Navigation Links
FDA Approves New Treatment for a Type of Late-Stage Skin Cancer
Date:3/25/2011

SILVER SPRING, Md., March 25, 2011 /PRNewswire-USNewswire/ --The U.S. Food and Drug Administration today approved Yervoy (ipilimumab) to treat patients with late-stage (metastatic) melanoma, the most dangerous type of skin cancer.

(Logo: http://photos.prnewswire.com/prnh/20090824/FDALOGO)

Melanoma is the leading cause of death from skin disease. An estimated 68,130 new cases of melanoma were diagnosed in the United States during 2010 and about 8,700 people died from the disease, according to the National Cancer Institute.

"Late-stage melanoma is devastating, with very few treatment options for patients, none of which previously prolonged a patient's life," said Richard Pazdur, M.D., director of the Office of Oncology Drug Products in the FDA's Center for Drug Evaluation and Research. "Yervoy is the first therapy approved by the FDA to clearly demonstrate that patients with metastatic melanoma live longer by taking this treatment."

Yervoy is a monoclonal antibody that blocks a molecule known as cytotoxic T-lymphocyte antigen or CTLA-4. CTLA-4 may play a role in slowing down or turning off the body's immune system, affecting its ability to fight off cancerous cells. Yervoy may work by allowing the body's immune system to recognize, target, and attack cells in melanoma tumors. The drug is administered intravenously.

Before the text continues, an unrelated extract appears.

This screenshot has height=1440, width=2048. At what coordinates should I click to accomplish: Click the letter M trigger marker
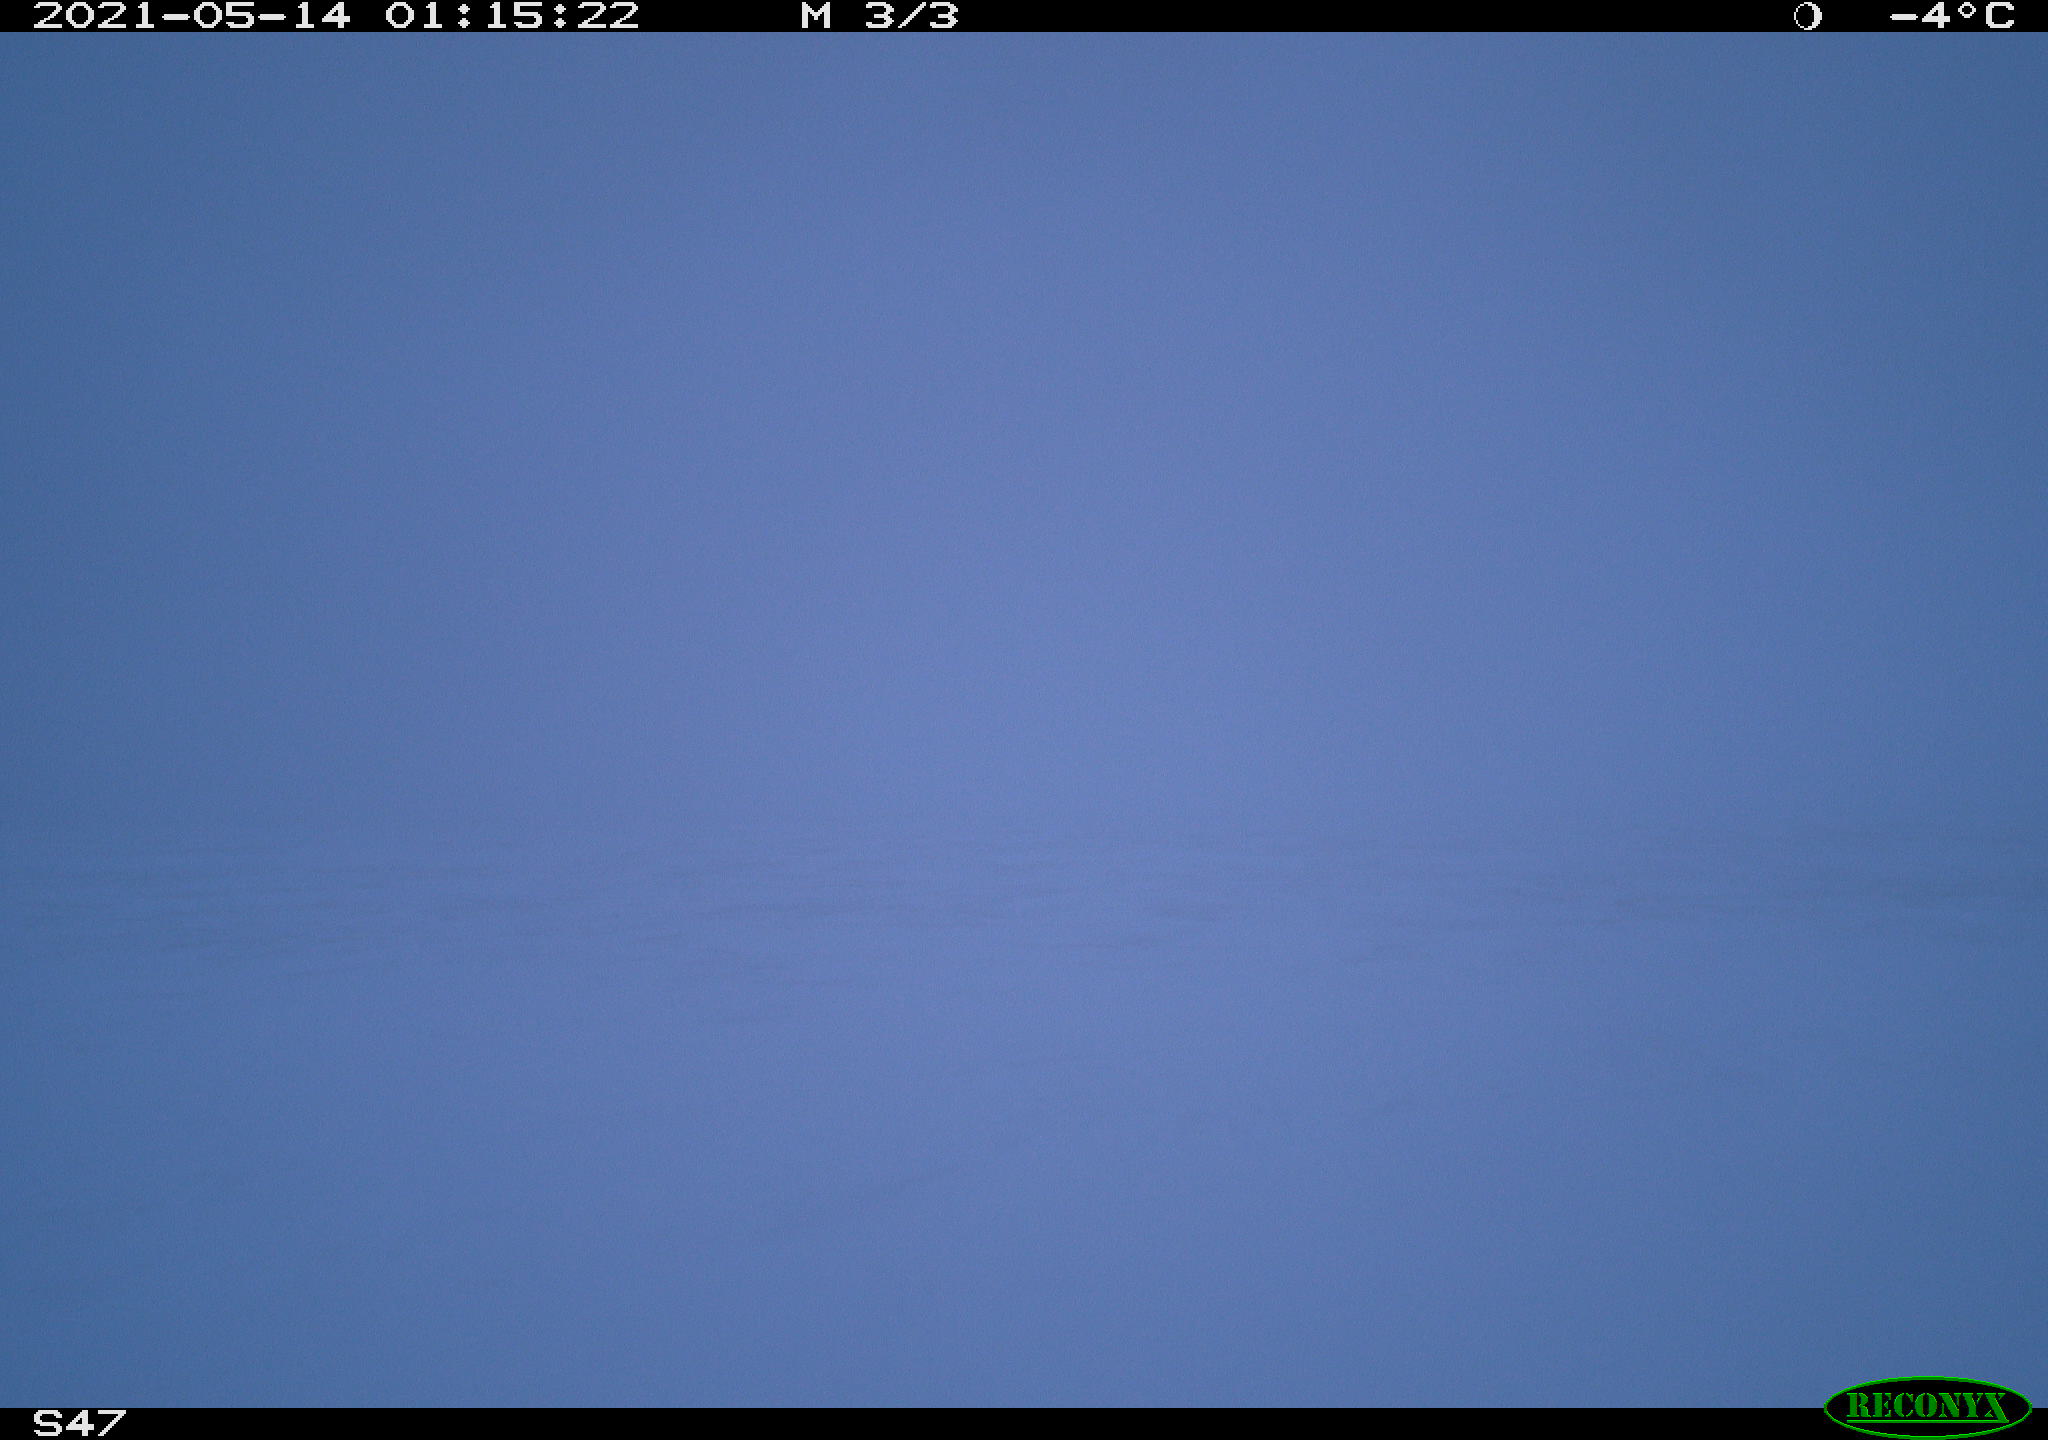[816, 16]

Yervoy's safety and effectiveness were established in a single international study of 676 patients with melanoma. All patients in the study had stopped responding to other FDA-approved or commonly used treatments for melanoma. In addition, participants had disease that had spread or that could not be surgically removed.

The study was designed to measure overall survival, the length of time from when this treatment started until a patient's death. The randomly assigned patients received Yervoy plus an experimental tumor vaccine called gp100, Yervoy alone, or the vaccine alone.

Those who received the combination of Yervoy plus the vaccine or Yervoy alone lived an average of about 10 months, while those who received only the experimental vaccine lived an average of 6.5 months.

Common side effects that can result from autoimmune reactions associated with Yervoy use include fatigue, diarrhea, skin rash, endocrine deficiencies (gland or hormone), and inflammation of the intestines (colitis). Severe to fatal autoimmune reactions were seen in 12.9 percent of patients treated with Yervoy. When severe side effects occurred, Yervoy was stopped and corticosteroid treatment was started. Not all patients responded to this treatment. Patients who did respond in some cases did not see any improvement for several weeks.

Due to the unusual and severe side effects associated with Yervoy, the therapy is being approved with a Risk Evaluation and Mitigation Strategy to inform health care professionals about these serious risks. A medication guide will also be provided to patients to inform them about the therapy's potential side effects.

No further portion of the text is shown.